In the years that my husband and I lived overseas, I always included descriptions of the native flora for Dad in my letters. I wrote of the joys and challenges of gardening in equatorial Uganda or in sub-tropical Sydney, and I knew he would get out the map or encyclopedia to visualize my new setting and the unfamiliar plants I mentioned.
In nearly every garden in the many places we’ve lived, I’ve planted something to remind me of Dad—a start of his lilac bushes, a Peace rose, a flowering quince, or tiny fragrant violets. Each time I pruned the rose or cut a bouquet of lilacs, I would think of him and his love for the garden.
Daddy died a few days before his 101st birthday. It had been a typically stormy spring, and I had brought a bouquet of daffodils to brighten his room on the dismal days. We sat together holding hands and looked out a big picture window, sharing pleasure in the blooming plum trees, and commenting on how wonderful the blossoms smelled after the rain. The garden connection was strong to the very last day, when the rain drizzling on the plum trees echoed the tears on my cheeks as I left his bedside for the last time.
Several years after Dad’s death, I invited my daughters to join me on an impromptu excursion to Mom and Dad’s property.
“Let’s go to the ranch tomorrow! The new owners take possession at the end of the week—this is our last chance.”
We quickly made arrangements for a farewell visit, and piled into the minivan with toddlers and coffee. At the ranch, we dodged mud puddles and waited out March showers under the overhang of the old barn. I reminisced about my teen years living there, and they laughed at shared memories of summer adventures at Grandpa and Grandma’s.
Violets made an impressionist carpet beneath the blooming quince in Dad’s front flower beds, and the lilac buds were beginning to show color. We made good use of the spade and empty plastic pots I had tossed in the van at the last minute, filling them with starts of shrubs and clumps of violets. I puzzled over some spiky green mounds, familiar, but past bloom and unrecognizable. At the last minute, I added them to the collection, and planted everything in my yard when I got home.
One morning the following February I stood with a cup of tea, looking out the window at my drab and colorless garden. Suddenly something caught my eye.
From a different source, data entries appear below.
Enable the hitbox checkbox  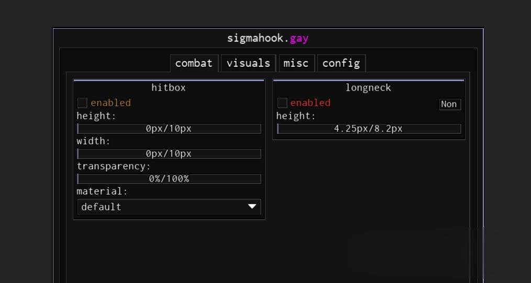[x=82, y=103]
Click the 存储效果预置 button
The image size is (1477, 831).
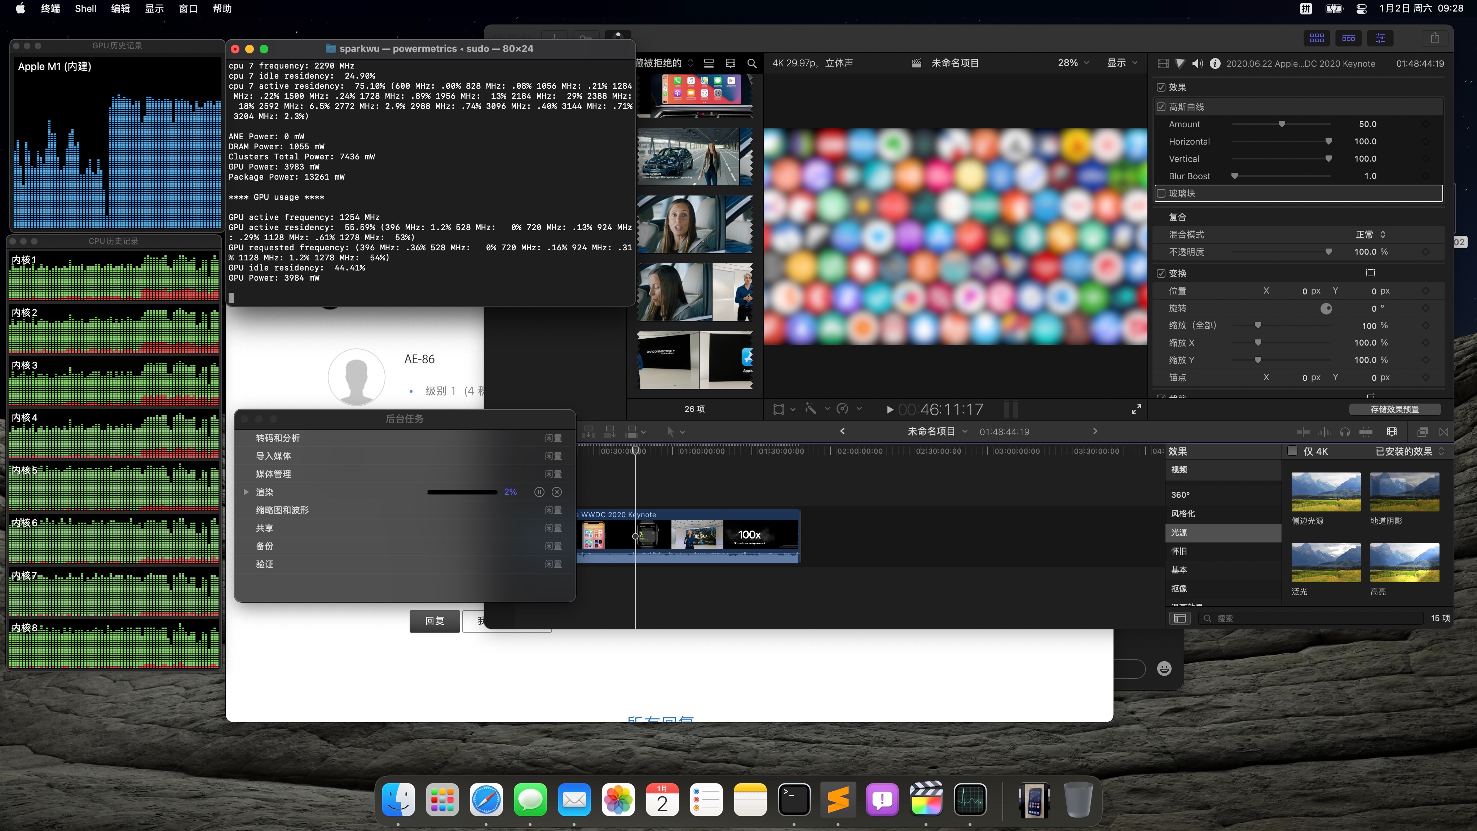[x=1394, y=409]
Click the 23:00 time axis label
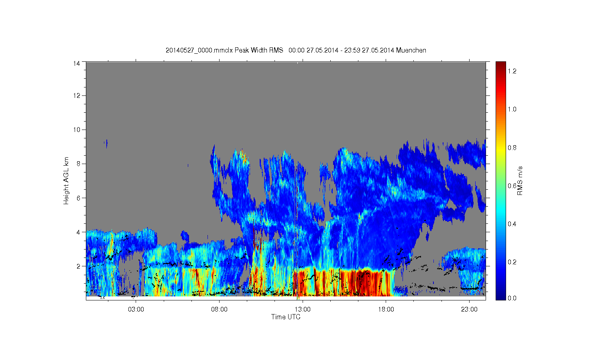 coord(469,310)
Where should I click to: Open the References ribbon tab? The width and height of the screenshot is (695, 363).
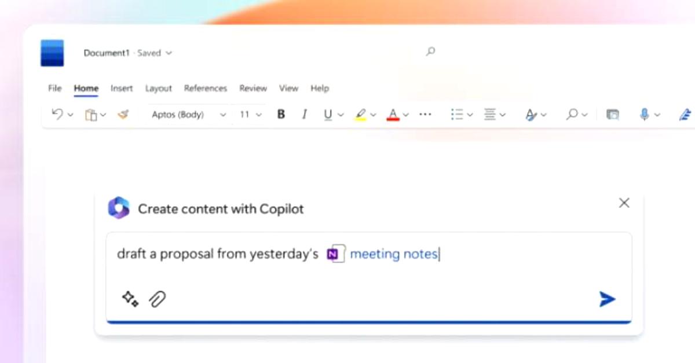tap(206, 88)
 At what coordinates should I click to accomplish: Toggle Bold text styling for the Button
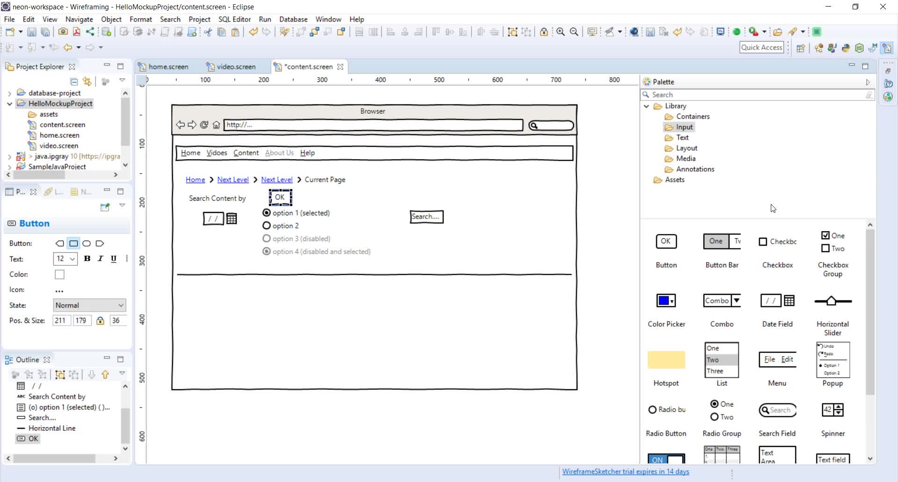(87, 258)
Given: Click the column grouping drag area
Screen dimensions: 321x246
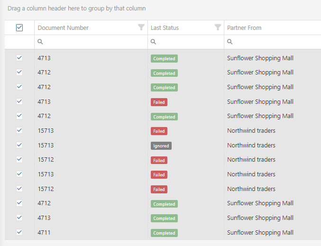Looking at the screenshot, I should (77, 9).
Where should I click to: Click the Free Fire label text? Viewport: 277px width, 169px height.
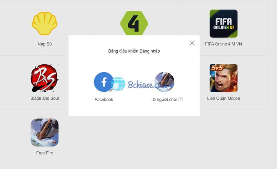pyautogui.click(x=45, y=153)
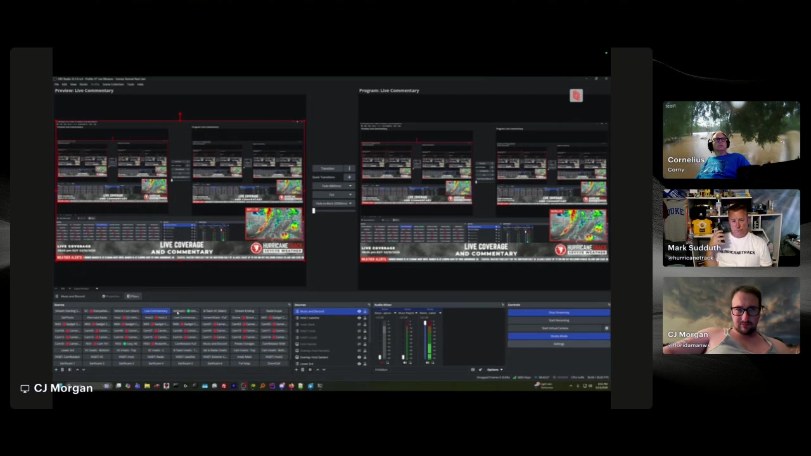Open the audio mixer Options dropdown

pyautogui.click(x=494, y=370)
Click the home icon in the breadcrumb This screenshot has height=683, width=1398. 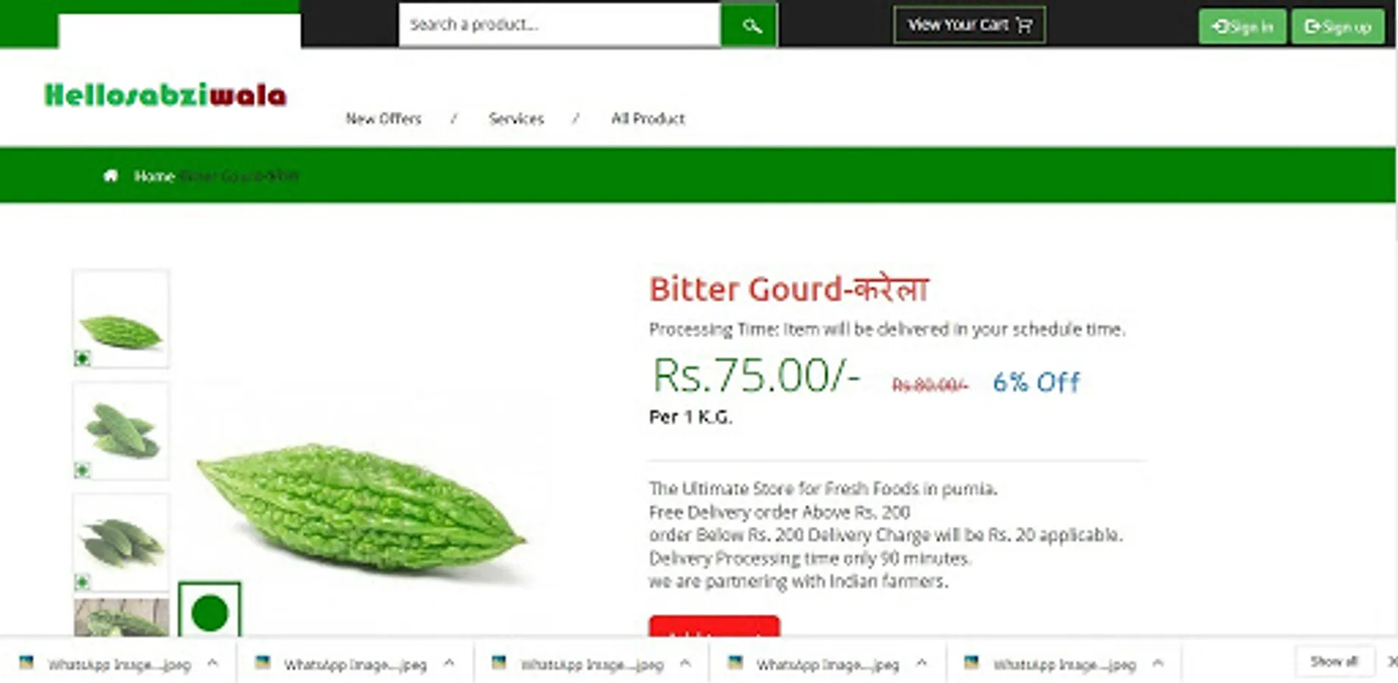click(111, 176)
“There are snowdrops blooming!” I exclaimed to my husband. “I don’t remember planting any last fall.”
“I wouldn’t know,” said Larry. “That’s your territory.”
I stared at the nodding white bells, and suddenly remembered the unidentified green clumps I’d dug from Dad’s garden the previous spring. They had lined his flower beds, and now brought the bright promise of spring to my late-winter garden.
Dad and I, and the garden, were still connected.